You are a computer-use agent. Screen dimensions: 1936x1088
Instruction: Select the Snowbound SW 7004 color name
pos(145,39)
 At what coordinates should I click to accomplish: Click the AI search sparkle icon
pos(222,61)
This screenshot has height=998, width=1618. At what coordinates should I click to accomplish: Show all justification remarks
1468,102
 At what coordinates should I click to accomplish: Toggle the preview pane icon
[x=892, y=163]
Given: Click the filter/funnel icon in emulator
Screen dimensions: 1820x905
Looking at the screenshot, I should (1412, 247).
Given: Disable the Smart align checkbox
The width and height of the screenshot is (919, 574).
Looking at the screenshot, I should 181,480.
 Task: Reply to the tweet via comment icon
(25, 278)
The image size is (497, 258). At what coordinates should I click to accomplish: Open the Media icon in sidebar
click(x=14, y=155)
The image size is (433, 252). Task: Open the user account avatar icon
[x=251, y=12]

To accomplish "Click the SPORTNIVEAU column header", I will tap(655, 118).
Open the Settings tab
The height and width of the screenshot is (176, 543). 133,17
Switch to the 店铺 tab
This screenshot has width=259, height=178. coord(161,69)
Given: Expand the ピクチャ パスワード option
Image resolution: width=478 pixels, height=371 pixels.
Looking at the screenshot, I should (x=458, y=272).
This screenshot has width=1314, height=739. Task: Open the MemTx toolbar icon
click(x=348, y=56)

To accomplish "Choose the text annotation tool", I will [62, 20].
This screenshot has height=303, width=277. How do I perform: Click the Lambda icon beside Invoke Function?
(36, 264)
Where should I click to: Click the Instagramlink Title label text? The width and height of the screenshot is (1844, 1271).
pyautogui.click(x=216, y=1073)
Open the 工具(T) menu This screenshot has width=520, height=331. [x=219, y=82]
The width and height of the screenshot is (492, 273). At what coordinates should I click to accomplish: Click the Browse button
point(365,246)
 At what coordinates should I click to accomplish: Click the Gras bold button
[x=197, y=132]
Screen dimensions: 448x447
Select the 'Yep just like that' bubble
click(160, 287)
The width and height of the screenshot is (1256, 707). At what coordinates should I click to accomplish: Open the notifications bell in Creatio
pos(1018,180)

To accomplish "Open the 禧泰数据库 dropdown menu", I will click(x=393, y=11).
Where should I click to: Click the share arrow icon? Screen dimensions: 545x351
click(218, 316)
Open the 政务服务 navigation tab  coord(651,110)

Task item
Restate the records above word for word, omitting nothing.

Task answer
You are a computer-use agent. Screen dimensions: 1936x1088
Instruction: Select the Snowbound SW 7004 color name
pos(145,39)
 At what coordinates should I click to accomplish: Click the AI search sparkle icon
pos(222,61)
This screenshot has height=998, width=1618. At what coordinates should I click to accomplish: Show all justification remarks
1468,102
 At what coordinates should I click to accomplish: Toggle the preview pane icon
[x=892, y=163]
Given: Click the filter/funnel icon in emulator
Screen dimensions: 1820x905
Looking at the screenshot, I should (1412, 247).
Given: Disable the Smart align checkbox
The width and height of the screenshot is (919, 574).
Looking at the screenshot, I should 181,480.
 Task: Reply to the tweet via comment icon
(25, 278)
The image size is (497, 258). At what coordinates should I click to accomplish: Open the Media icon in sidebar
click(x=14, y=155)
The image size is (433, 252). Task: Open the user account avatar icon
[x=251, y=12]

To accomplish "Click the SPORTNIVEAU column header", I will tap(655, 118).
Open the Settings tab
The height and width of the screenshot is (176, 543). 133,17
Switch to the 店铺 tab
This screenshot has width=259, height=178. coord(161,69)
Given: Expand the ピクチャ パスワード option
Image resolution: width=478 pixels, height=371 pixels.
Looking at the screenshot, I should (x=458, y=272).
This screenshot has width=1314, height=739. Task: Open the MemTx toolbar icon
click(x=348, y=56)

To accomplish "Choose the text annotation tool", I will [62, 20].
This screenshot has height=303, width=277. How do I perform: Click the Lambda icon beside Invoke Function?
(36, 264)
Where should I click to: Click the Instagramlink Title label text? The width and height of the screenshot is (1844, 1271).
pyautogui.click(x=216, y=1073)
Open the 工具(T) menu This screenshot has width=520, height=331. [x=219, y=82]
The width and height of the screenshot is (492, 273). At what coordinates should I click to accomplish: Click the Browse button
point(365,246)
 At what coordinates should I click to accomplish: Click the Gras bold button
[x=197, y=132]
Screen dimensions: 448x447
Select the 'Yep just like that' bubble
click(160, 287)
The width and height of the screenshot is (1256, 707). At what coordinates should I click to accomplish: Open the notifications bell in Creatio
pos(1018,180)

To accomplish "Open the 禧泰数据库 dropdown menu", I will click(x=393, y=11).
Where should I click to: Click the share arrow icon? Screen dimensions: 545x351
click(218, 316)
Open the 政务服务 navigation tab  coord(651,110)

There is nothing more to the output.